THE_MASK 07-19-10 11:42 PM

Quote:

Originally Posted by privateer (Post 1448805)
There are times when I wish I could cook all the
'Negativity Stuff' up and inject it!

When I see 'It can be done'
in any shape or form?
It's better then a pot of Kpt.'s coffee!

Some people are going to be SOOOO
kissing backside sooner or later!
:har:

Dan and co had the foresight to give us the tools , i just wish there was someway for the few diehards to give you a computer so you can actually play and mod SH5 .

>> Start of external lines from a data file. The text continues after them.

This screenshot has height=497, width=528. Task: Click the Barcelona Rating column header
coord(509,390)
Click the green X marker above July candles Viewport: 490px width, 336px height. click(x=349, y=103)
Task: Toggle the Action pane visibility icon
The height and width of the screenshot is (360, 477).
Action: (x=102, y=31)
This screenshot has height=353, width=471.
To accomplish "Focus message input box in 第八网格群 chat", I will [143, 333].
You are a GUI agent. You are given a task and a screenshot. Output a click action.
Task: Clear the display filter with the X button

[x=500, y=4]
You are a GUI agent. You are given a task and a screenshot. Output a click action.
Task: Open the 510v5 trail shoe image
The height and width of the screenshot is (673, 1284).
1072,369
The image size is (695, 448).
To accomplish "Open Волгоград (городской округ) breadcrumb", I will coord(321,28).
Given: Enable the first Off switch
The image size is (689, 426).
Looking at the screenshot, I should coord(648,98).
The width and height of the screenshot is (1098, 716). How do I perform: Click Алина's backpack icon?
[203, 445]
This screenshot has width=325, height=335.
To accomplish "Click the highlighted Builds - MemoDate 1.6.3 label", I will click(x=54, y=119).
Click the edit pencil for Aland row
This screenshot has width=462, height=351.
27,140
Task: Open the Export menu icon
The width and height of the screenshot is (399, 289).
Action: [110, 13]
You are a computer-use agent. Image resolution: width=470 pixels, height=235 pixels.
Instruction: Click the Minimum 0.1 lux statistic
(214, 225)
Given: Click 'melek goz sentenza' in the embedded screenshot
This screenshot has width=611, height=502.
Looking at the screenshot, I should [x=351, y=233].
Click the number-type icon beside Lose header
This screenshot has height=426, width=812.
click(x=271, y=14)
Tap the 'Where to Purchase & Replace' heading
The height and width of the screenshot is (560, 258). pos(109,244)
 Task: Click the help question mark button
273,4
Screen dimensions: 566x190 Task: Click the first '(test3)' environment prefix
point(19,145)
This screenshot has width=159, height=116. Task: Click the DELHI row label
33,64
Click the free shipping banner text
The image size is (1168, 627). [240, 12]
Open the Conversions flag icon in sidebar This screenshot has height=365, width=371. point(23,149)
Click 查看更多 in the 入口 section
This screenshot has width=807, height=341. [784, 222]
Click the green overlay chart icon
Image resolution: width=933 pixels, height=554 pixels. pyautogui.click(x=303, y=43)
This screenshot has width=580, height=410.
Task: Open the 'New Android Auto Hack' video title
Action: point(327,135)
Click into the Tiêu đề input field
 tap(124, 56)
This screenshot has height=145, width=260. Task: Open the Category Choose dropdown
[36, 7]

Sailor Steve 07-20-10 12:14 AM

Quote:

Originally Posted by JScones (Post 1448782)
BTW: By all accounts Prien's orders were primarily to infiltrate Scapa Flow for propaganda and disruptive purposes. He was not tasked with specifically sinking The Royal Oak, just told that there were plenty of targets to go for. I can't imagine the sinking of an obsolete WWI battleship as being anything other than a target of opportunity supporting the primary aim of the mission.

Also don't forget that Doenitz himself analyzed the aerial photographs and hand-picked Prien for the job. That didn't happen often, if it ever happened again.

Virtually all kaleuns were indeed given orders to "go here and hunt". SH3's campaign (modded) is nigh-on perfect.

JScones 07-20-10 01:56 AM

Quote:

Originally Posted by Placoderm (Post 1448797)
John, with all due respect, you and others keep bringing up this "Norwegian Campaign" as justification for SH5's myopic attention towards capitol ships...but in reality the 'campaign' was barely a footnote in the overall u-boat war both because of it's utter failure as a strategic doctrine and moreso because it was far, far from what most uboats were tasked to do. (quite frankly because of it's very failure to be of any use in helping the war effort)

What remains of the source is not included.